* **WHAT THIS TASK INVOLVES**: Copy the records exactly, every one of them.

(Collected data)
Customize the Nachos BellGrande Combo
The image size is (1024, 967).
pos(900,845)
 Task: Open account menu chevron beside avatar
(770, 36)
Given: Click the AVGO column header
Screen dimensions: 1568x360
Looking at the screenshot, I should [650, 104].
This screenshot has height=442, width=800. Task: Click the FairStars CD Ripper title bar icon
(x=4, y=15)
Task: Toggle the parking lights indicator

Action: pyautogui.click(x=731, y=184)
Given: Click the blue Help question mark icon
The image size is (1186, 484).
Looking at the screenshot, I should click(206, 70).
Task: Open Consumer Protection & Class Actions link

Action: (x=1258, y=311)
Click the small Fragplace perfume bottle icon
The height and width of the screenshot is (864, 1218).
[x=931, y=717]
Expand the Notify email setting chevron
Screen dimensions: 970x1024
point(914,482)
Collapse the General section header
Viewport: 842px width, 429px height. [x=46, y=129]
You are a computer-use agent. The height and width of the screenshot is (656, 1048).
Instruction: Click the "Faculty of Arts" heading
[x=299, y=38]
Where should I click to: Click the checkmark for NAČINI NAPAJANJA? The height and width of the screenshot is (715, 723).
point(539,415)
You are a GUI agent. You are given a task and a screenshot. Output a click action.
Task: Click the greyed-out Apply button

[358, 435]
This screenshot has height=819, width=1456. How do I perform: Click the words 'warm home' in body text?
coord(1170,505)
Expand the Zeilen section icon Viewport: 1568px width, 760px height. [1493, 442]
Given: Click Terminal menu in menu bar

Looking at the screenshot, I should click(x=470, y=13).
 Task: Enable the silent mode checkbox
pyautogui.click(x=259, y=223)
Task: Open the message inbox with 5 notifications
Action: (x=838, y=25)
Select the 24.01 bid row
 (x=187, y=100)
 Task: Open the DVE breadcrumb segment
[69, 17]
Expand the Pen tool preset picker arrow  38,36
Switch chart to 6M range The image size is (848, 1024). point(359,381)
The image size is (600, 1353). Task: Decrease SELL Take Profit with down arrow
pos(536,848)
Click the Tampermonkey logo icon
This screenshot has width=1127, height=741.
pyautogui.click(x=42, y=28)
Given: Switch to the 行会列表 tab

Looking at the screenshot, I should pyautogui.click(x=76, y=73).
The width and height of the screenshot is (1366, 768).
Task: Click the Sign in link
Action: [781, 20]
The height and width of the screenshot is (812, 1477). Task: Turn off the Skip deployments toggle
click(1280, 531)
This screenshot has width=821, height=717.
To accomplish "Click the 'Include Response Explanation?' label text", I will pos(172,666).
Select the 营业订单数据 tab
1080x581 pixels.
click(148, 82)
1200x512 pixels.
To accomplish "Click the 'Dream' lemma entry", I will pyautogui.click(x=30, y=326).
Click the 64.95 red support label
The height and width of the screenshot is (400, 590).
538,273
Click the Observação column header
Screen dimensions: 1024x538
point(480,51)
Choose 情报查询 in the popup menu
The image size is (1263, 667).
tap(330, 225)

* **ANSWER TO THIS PROBLEM**:
Customize the Nachos BellGrande Combo
The image size is (1024, 967).
pos(900,845)
 Task: Open account menu chevron beside avatar
(770, 36)
Given: Click the AVGO column header
Screen dimensions: 1568x360
Looking at the screenshot, I should [650, 104].
This screenshot has height=442, width=800. Task: Click the FairStars CD Ripper title bar icon
(x=4, y=15)
Task: Toggle the parking lights indicator

Action: pyautogui.click(x=731, y=184)
Given: Click the blue Help question mark icon
The image size is (1186, 484).
Looking at the screenshot, I should click(206, 70).
Task: Open Consumer Protection & Class Actions link

Action: (x=1258, y=311)
Click the small Fragplace perfume bottle icon
The height and width of the screenshot is (864, 1218).
[x=931, y=717]
Expand the Notify email setting chevron
Screen dimensions: 970x1024
point(914,482)
Collapse the General section header
Viewport: 842px width, 429px height. [x=46, y=129]
You are a computer-use agent. The height and width of the screenshot is (656, 1048).
Instruction: Click the "Faculty of Arts" heading
[x=299, y=38]
Where should I click to: Click the checkmark for NAČINI NAPAJANJA? The height and width of the screenshot is (715, 723).
point(539,415)
You are a GUI agent. You are given a task and a screenshot. Output a click action.
Task: Click the greyed-out Apply button

[358, 435]
This screenshot has height=819, width=1456. How do I perform: Click the words 'warm home' in body text?
coord(1170,505)
Expand the Zeilen section icon Viewport: 1568px width, 760px height. [1493, 442]
Given: Click Terminal menu in menu bar

Looking at the screenshot, I should click(x=470, y=13).
 Task: Enable the silent mode checkbox
pyautogui.click(x=259, y=223)
Task: Open the message inbox with 5 notifications
Action: (x=838, y=25)
Select the 24.01 bid row
 (x=187, y=100)
 Task: Open the DVE breadcrumb segment
[69, 17]
Expand the Pen tool preset picker arrow  38,36
Switch chart to 6M range The image size is (848, 1024). point(359,381)
The image size is (600, 1353). Task: Decrease SELL Take Profit with down arrow
pos(536,848)
Click the Tampermonkey logo icon
This screenshot has width=1127, height=741.
pyautogui.click(x=42, y=28)
Given: Switch to the 行会列表 tab

Looking at the screenshot, I should pyautogui.click(x=76, y=73).
The width and height of the screenshot is (1366, 768).
Task: Click the Sign in link
Action: [781, 20]
The height and width of the screenshot is (812, 1477). Task: Turn off the Skip deployments toggle
click(1280, 531)
This screenshot has width=821, height=717.
To accomplish "Click the 'Include Response Explanation?' label text", I will pos(172,666).
Select the 营业订单数据 tab
1080x581 pixels.
click(148, 82)
1200x512 pixels.
To accomplish "Click the 'Dream' lemma entry", I will pyautogui.click(x=30, y=326).
Click the 64.95 red support label
The height and width of the screenshot is (400, 590).
538,273
Click the Observação column header
Screen dimensions: 1024x538
point(480,51)
Choose 情报查询 in the popup menu
The image size is (1263, 667).
tap(330, 225)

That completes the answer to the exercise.